## SET PROBLEM
Can you collect every line in the material below that contains the word "adjustment" and copy each one out? Case counts, so only exact matches qualify.

## PROVIDED DATA

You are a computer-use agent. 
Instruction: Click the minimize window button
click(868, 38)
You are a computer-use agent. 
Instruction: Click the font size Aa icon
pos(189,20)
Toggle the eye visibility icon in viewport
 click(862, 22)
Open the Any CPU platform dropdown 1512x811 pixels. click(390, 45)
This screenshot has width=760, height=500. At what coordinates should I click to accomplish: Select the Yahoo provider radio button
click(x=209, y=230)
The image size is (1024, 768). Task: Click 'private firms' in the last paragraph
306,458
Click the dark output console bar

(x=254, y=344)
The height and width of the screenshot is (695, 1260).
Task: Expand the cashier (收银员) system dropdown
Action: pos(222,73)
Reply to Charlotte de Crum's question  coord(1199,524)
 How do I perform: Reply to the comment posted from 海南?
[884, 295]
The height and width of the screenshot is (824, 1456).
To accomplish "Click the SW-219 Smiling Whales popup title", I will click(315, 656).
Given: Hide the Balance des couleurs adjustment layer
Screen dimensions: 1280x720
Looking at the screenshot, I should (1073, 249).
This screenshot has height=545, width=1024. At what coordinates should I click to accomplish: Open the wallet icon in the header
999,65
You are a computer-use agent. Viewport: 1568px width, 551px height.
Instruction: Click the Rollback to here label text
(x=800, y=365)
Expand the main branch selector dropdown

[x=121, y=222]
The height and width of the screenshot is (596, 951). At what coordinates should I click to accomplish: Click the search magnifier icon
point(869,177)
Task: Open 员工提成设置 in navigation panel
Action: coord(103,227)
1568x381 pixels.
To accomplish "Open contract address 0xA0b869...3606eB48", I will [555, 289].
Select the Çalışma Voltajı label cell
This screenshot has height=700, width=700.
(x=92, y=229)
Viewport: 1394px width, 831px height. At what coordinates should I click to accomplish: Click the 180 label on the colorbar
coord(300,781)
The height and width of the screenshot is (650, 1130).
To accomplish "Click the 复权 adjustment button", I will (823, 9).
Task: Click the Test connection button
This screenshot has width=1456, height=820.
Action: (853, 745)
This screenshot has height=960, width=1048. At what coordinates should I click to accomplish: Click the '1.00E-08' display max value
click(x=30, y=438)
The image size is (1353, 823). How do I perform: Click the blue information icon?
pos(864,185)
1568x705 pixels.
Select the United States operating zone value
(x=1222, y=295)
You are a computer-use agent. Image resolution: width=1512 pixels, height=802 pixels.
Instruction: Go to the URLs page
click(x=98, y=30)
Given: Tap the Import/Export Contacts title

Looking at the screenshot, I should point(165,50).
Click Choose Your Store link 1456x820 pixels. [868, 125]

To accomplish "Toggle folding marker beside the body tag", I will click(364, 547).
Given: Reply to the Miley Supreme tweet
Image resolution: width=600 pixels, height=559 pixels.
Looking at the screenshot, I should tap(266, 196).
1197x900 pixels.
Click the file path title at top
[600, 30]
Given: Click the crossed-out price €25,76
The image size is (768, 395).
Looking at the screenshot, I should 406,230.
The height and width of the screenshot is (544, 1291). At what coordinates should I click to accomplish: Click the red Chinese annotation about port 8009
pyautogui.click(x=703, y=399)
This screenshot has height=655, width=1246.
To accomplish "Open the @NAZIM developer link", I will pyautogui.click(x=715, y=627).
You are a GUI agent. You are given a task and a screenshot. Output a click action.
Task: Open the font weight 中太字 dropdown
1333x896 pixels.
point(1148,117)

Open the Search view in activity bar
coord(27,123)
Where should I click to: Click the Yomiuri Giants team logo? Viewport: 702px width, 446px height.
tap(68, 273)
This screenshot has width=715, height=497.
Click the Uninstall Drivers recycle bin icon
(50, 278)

## WRITTEN ANSWER
Given: Hide the Balance des couleurs adjustment layer
To accomplish "Click the 复权 adjustment button", I will (823, 9).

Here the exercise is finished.